◆ BRIEF A
Retype the section of the swimming pool algae article that starts at "Problem solving swimming" and ends after "my natural enzymes.".
◆ BRIEF B
Extend the swimming pool algae article by writing what follows its last sentence.

◆ DOCUMENT EXTRACT
Problem solving swimming pool algae in August
About the middle of August of this year (2017), I began having real trouble with algae growing in my swimming pool. Since my natural enzymes have worked superbly to keep my pool clean for 2.5 years, I was surprised. I tried
- scrubbing more often and thoroughly
- backwashing the pool extra
- making extra sure the pH was in the correct range
- keeping the cover on more in case too much sunlight was the problem.
Finally, I contacted the nice people at Water’s Choice, where I buy my natural enzymes.
Phosphates and where they come from
Tom Vaughn, co-owner of Water’s Choice with his wife Debbie, gives excellent best customer service. He not only called me back right away, but he knew what to test and what to do with the results. Since there has been heavy smoke in the air from wild fires, the swimming pool water had probably absorbed phosphates from the smoke.
How does that happen? The fires burn lots of organic matter, which has phosphates in it. This releases phosphates into the air. To top it off, phosphates are a main ingredient in fire retardants. Stuff in the air, like phosphates in this case, gets absorbed into the water. Algae likes to eat phosphates. When algae has food, it grow and multiples.
Treating algae growth with phosphate remover and a touch of chlorine
Fortunately for me, I live just 30 minutes from Water’s Choice. Instead of having to wait 2-3 days for something to arrive in the mail, I drove over there the next day and they did the phosphate test for me. My water phosphate levels were between 500 – 1000. That was on the HIGH end of the scale. If phosphates had not shown up as high, he had two other tests in mind, but this was clear results.
There were two main things I needed to do to my swimming pool now:
- add phosphate remover to the water
- shock the water with about 3 tablespoons of chlorine granules (for my 4000 gallon pool)
The first day, I was to add one ounce (by weight) of phosphate remover. The pool filter was set to “bypass to pool” for 24 hours so that the remover would stay concentrated in the swimming pool water. At basically the same time, I added the chlorine granules. The next day, I set the filter back to normal. (click on any photo to enlarge)

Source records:
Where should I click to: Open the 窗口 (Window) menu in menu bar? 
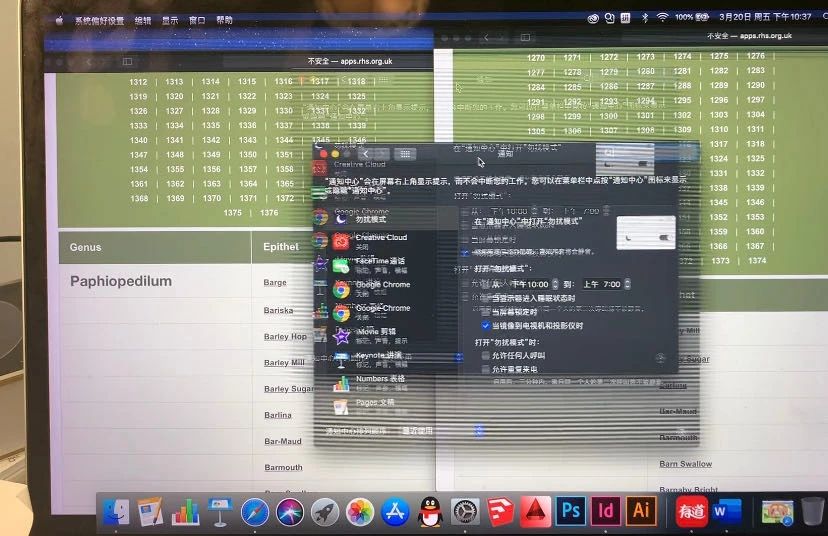pos(198,20)

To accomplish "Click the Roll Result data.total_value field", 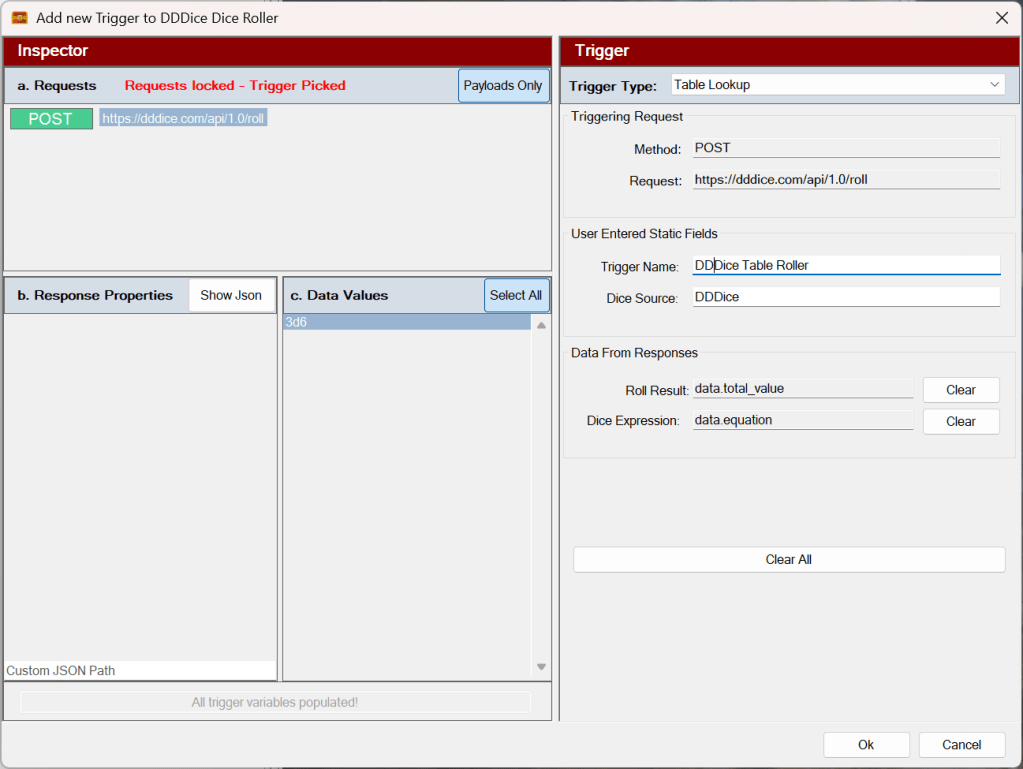I will coord(803,389).
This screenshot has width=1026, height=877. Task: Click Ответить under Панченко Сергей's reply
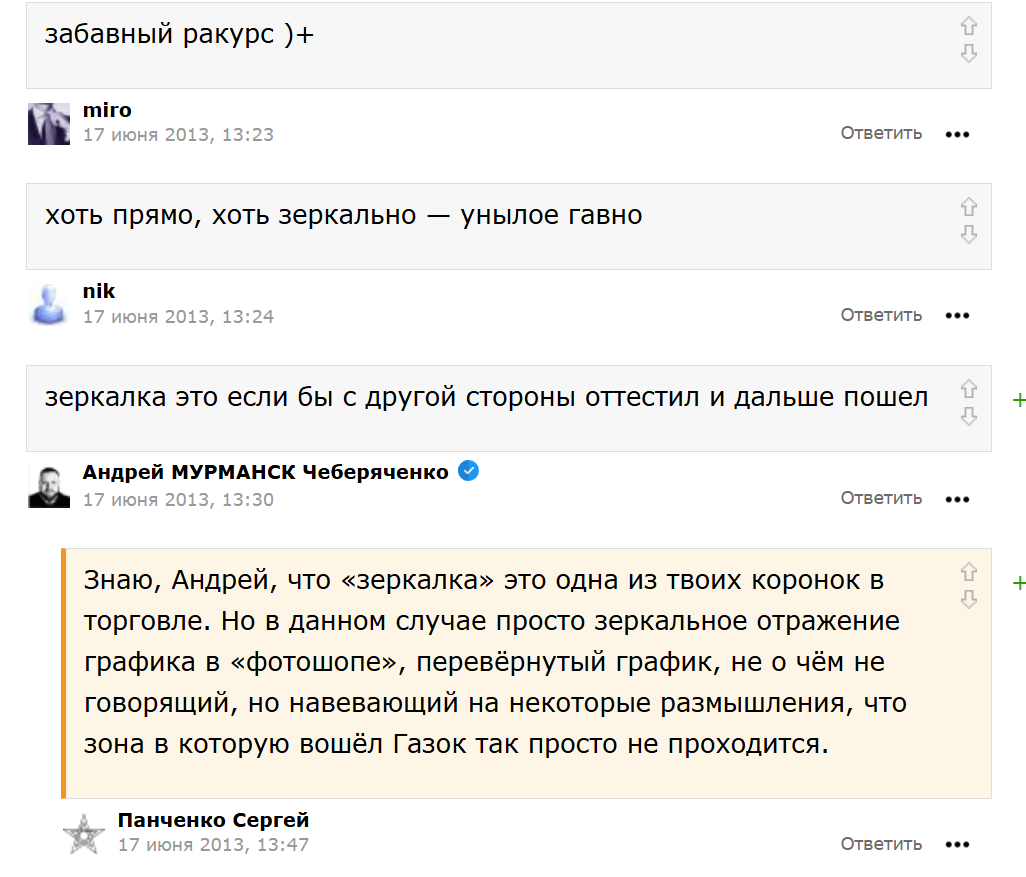(880, 844)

◆ EXERCISE RESPONSE A
Problem solving swimming pool algae in August
About the middle of August of this year (2017), I began having real trouble with algae growing in my swimming pool. Since my natural enzymes have worked superbly to keep my pool clean for 2.5 years, I was surprised. I tried
- scrubbing more often and thoroughly
- backwashing the pool extra
- making extra sure the pH was in the correct range
- keeping the cover on more in case too much sunlight was the problem.
Finally, I contacted the nice people at Water’s Choice, where I buy my natural enzymes.

◆ EXERCISE RESPONSE B
I also swam the next day and was so pleased to see the algae was gone! It was not only gone from the smooth sides of the vinyl liner, it was gone from the nooks and crannies of the ladder and the current generator. The water was barely cloudy, supposedly from the phosphate remover binding with the phosphates. After the filter was run for a day, it cleared up.
Life being what it is, I didn’t get around to testing the phosphates again after 48 hours, like I had been advised to. I did however test it 5 days later. Since the smoke from wild fires had increased dramatically over the last few days, I wasn’t surprised that the phosphates measured as between 300-500. I had looked at the colors during the first test, so I did have some comparison experience to help me evaluate what I was seeing.
Mr. Vaughn had recommended I purchase 2 ounces of phosphate remover since my phosphates had been so high to begin with, so I began the cycle of treatment again. The algae were only just beginning to grow this time, and the results were just as dramatic. The pool was clean again.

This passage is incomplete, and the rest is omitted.